* GIVEN PROBLEM 1 *
From the Field Hockey BC news page below, list every Board of Directors position up for election.
* GIVEN PROBLEM 2 *
Proceed with the Field Hockey BC news page below, starting right after its final sentence.

* DOCUMENT EXTRACT *
+===+
News and Announcements
Coach Education Seminar set for Victoria
The second Coach Education Seminar of 2014 will take place over the weekend of February 21st to 23rd at the University of Victoria, in Victoria, BC. This seminar is designed for new coaches, coaches with previous NCCP Community Coach Certification, and those coaching athletes between the ages of 6-15.
In January 2014 Field Hockey BC formally launched the new Field Hockey Canada (FHC)/National Coach Certification Program (NCCP) coach educational pathway. All courses have been moved into a fully integrated (field hockey and theory delivered together) model which is aligned with our Long Term Field Hockey Development framework. For more information on the new FHC/NCCP Coach Education Pathway click here: http://www.fieldhockeybc.com/Coaches/CoachEducation/NCCP/tabid/288/Default.aspx
FOR ALL COACHING COURSE DESCRIPTIONS AND TO REGISTER CLICK BELOW:
FHBC AGM comes to Victoria in February
The 2013-2014 Field Hockey BC AGM will be held at the University of Victoria on Saturday, February 22, 2014, Room 150 McKinnon Gymnasium, at 12 noon.
Notices as to the AGM agenda and motions will be circulated to the membership in February. Nominations are now being accepted for the Field Hockey BC Board of Directors with the following Board positions up for election: President; Finance Director; Business Development Director; Coaching Director; Umpiring Director.
Should members wish to put forward a nominee, please click on the following link to download a nominations form: http://goo.gl/qBySXe
Up Island trio named Top 20 Valley Youth Athletes
On Jan. 6 the Top 20 Valley Youth Athletes of the Year were named at the News Leader Pictorial’s awards banquet hosted at Shawnigan Lake School. Among the athletes were three up island field hockey talents who have excelled in their high school, regional, provincial and premier team experiences all year.
Cowichan Secondary’s Stefanie Langkammer was named No. 4 on the list, while Francis Kelsey’s Claire Seeliger was named No. 13 and Shawnigan Lake’s Casey Crowley was named No. 16. All three are members of Team B.C. squads and the island’s premier Wildcats team.
No. 4 STEFANIE LANGKAMMER
1. My proudest moments in 2013 would be winning Nationals in the summer with an amazing team for the third summer in a row. Second would be when my school team won the Bridgman Cup in November for the first time in 11 years. It was such a memorable experience to finish my Grade 12 year after a shootout and aggressive game. Coming out on top was a great feeling.
+===+
* RAW DATA *

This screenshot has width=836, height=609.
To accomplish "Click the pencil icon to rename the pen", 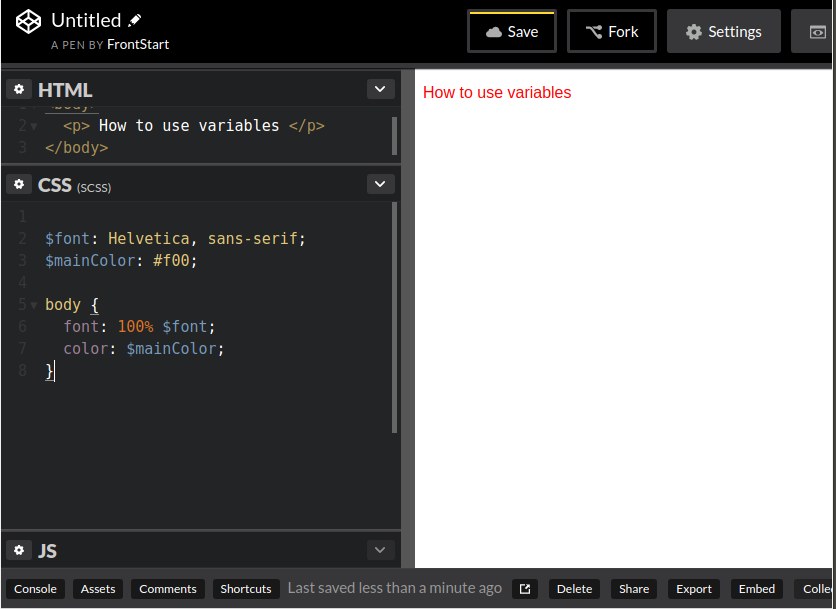I will [x=136, y=19].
+===+
* RESULT 1 *
President; Finance Director; Business Development Director; Coaching Director; Umpiring Director

* RESULT 2 *
2. Something that I will never forget throughout all of my years playing are all the amazing coaches I’ve had. Each and every coach has different tricks and strategies. Getting endless hours of practices and games with them, I have learned so much. From school field hockey having Jen Budding and Gill Braun, to spending my summers with Bubli and Jen Cohan along with Leila and others. Being invited to a National I.D. camp with Robin D’Abreo. Spending most of my time being coached by Krista Thompson, whether it being on a team or small group sessions. I am so appreciative of all the time each coach has given me throughout the years.
3. The person I love playing with and competing against the most is Claire Seeliger. Playing against her is always a challenge but we push each other and always have fun even when we’re on different teams. Being on the same team as Claire is definitely better, especially when we get to travel and billet with each other. The best part is having a friend who is always there for you on and off the field no matter what.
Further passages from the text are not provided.